With more than 350 students, the school plays a vital role in training health workers to serve diverse populations in the surrounding regions of Gao, Kidal and Tombouctou.
Through the USAID-funded Capacity Project, IntraHealth supported the school by revising its curricula using the IntraHealth-developed Learning for Performance approach, which connects learning to specific job responsibilities and competencies students will need.
Learning for Performance shortens the required training time by focusing students’ learning on what is most essential for the job—in this case, what students need to safely attend mothers in labor. Authorizing and supporting various cadres of health workers to perform lifesaving interventions also has an impact on maternal health outcomes in Mali.
Health officials required rigorous proof that a group of auxiliary midwives, called matrones, who deliver the majority of babies, could safely administer uterotonic drugs to moms immediately following birth—key to preventing postpartum hemorrhage, the leading cause of maternal death.
Until 2009, matrones weren’t authorized in the practice, called Active Management of the Third Stage of Labor (AMTSL), only doctors and nurse-midwives. A pilot study led by IntraHealth and the Capacity Project, in partnership with the Ministry of Health and the Prevention of Postpartum Hemorrhage Initiative addressed this issue by demonstrating the efficiency and the safety of matrones using AMTSL.
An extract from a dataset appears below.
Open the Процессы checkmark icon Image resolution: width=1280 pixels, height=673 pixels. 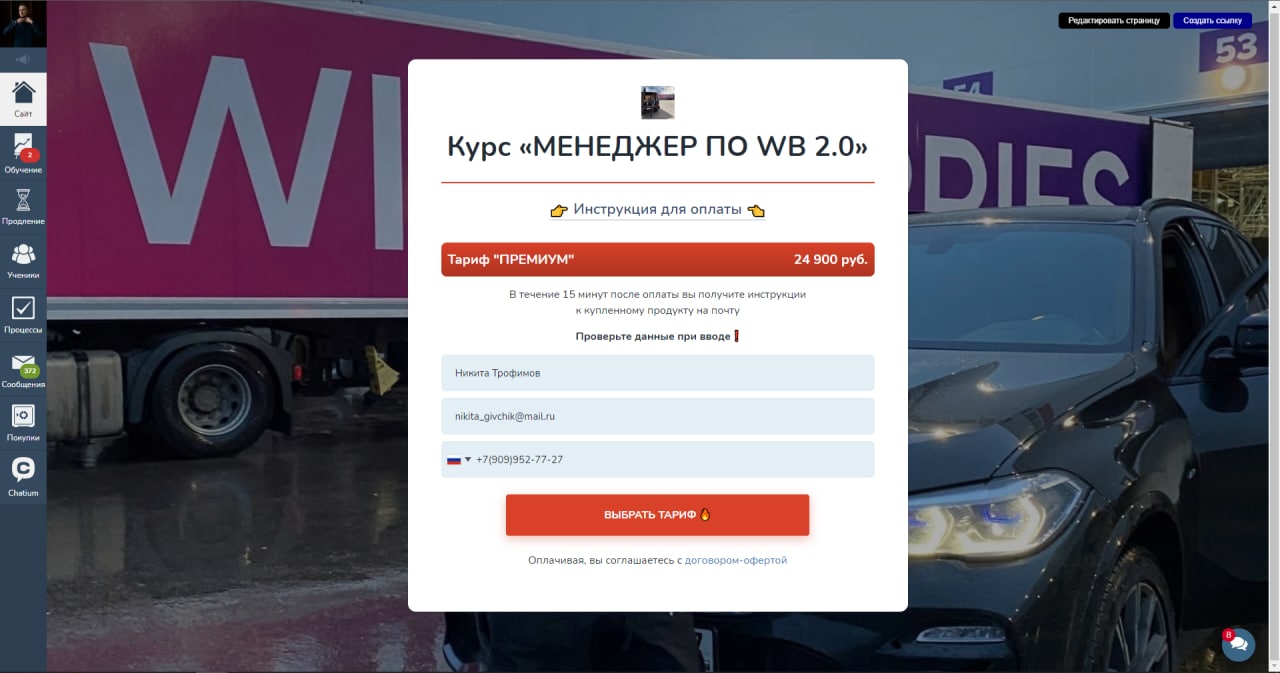point(23,314)
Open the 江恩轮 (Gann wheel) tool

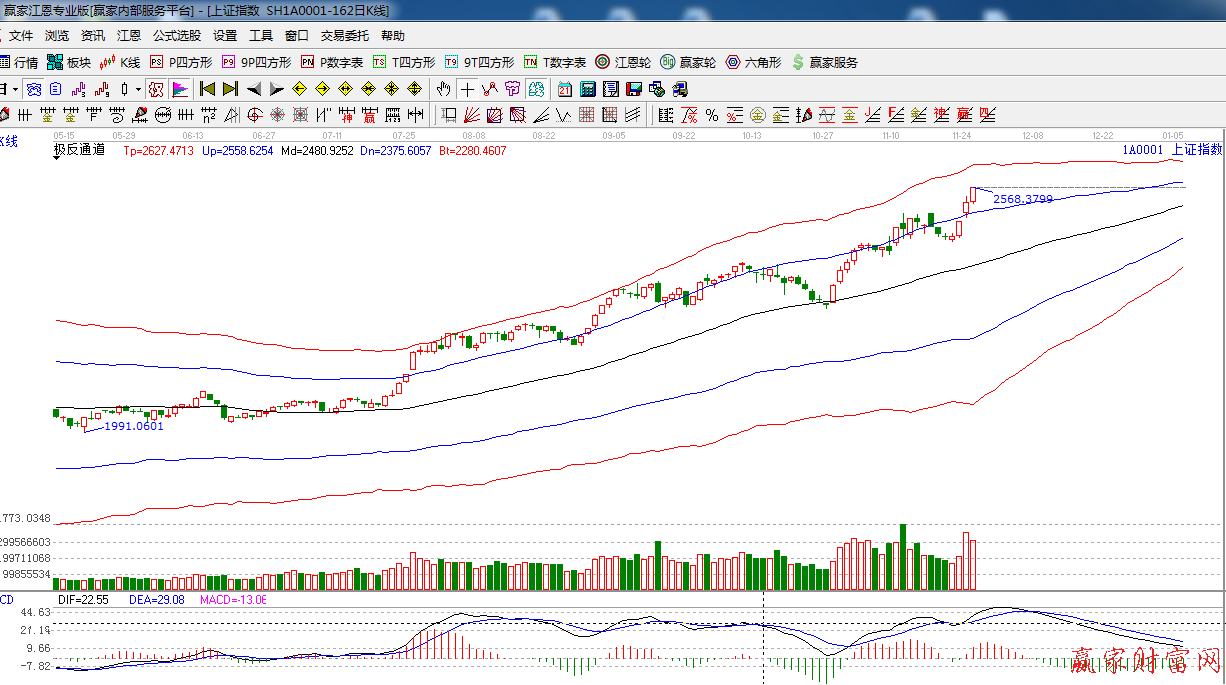[x=623, y=62]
Matrones’ scores in recognizing and handling delivery complications were virtually identical to those of skilled birth attendants, and data from the final assessment showed that almost all deliveries in the study’s health facilities had occurred using AMTSL. Matrones attended many of these births, and the postpartum hemorrhage rate decreased from 1.9% (93 cases) in the baseline survey to 0.13% during the final assessment (11 cases).
Now, with revised medical curricula and new national standards, hundreds of thousands of women who rely on matrones services in childbirth can receive the lifesaving, pre-emptive protocol. Learn more about this work, click Mali under Where We Work and Resources.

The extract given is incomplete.